SUMMER SOLSTICE
For thousands of years, the Summer Solstice has been celebrated in Ireland as a time of rebirth and flourishing. Early Pagan and Druid settlers revered the date as a significant time in the natural and spiritual world when a line is drawn between light and dark on earth.
The date officially marks the longest day and shortest night of the year in the Northern Hemisphere, and Irish people have been celebrating the festival of Litha (which means light), on the eve of the solstice date, as far back as records go.
Litha is an official Celtic Pagan festival dedicated to celebrating the life-giving, and regenerative, healing powers of the sun. In fact, the festival is still celebrated all over Ireland today at ancient stone circles, and also at Stonehenge in England. The festival originates from the fact that the Celtic people of Ireland depended heavily on agriculture for survival, and were therefore very reliant on good weather and the natural changing of the seasons for healthy crops. Furthermore, people believed that celebratory rituals performed at Litha would encourage fruitful farming, healthy cattle, and prosperity. For example, Celtic people lit large bonfires on hilltops to signify the sun burning brightly at its highest point, and also as a way to worship the Celtic sun God, Lugh. The celebrations carried on all through the night with great feasts, music, and dancing until sunrise, and were a way of welcoming the longest day.
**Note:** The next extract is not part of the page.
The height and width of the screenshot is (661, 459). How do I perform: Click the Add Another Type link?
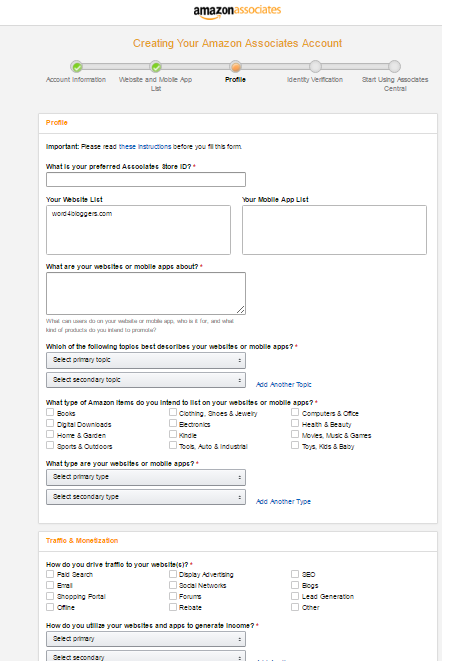tap(283, 501)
Weddings were also common during Litha and the bride and groom were often encouraged to jump across flames to ensure a happy and healthy marriage. Celtic Druids also saw the Summer Solstice as a time to celebrate the triumph of light over dark, with the extra-long days of sunshine thought to banish dark spirits. It was also viewed as a time of growth, fertility, life, and rebirth. However, parallel to the celebration of light, there was also a recognition that this date, in turn also heralded the slow return back to the dark nights of winter. To symbolize this, it was a Celtic ritual at Litha to roll burning wooden circles, down the hilltop to signify the light slowly returning to dark again, as part of the natural circle of life.
Christians, Pagans, and Druids Still Celebrate the Summer SolsticeIn order to integrate into the existing culture at the time, Christians in Ireland adopted many of these midsummer festivities and decided to call the eve of the Summer Solstice, “St. John’s Night.” To this day, Christians, Pagans, and Druids gather together in Ireland to celebrate the Summer Solstice in this way; bonfires are still lit on hilltops and The Irish Environmental Protection Agency even declared an exemption for the lighting of bonfires on this date.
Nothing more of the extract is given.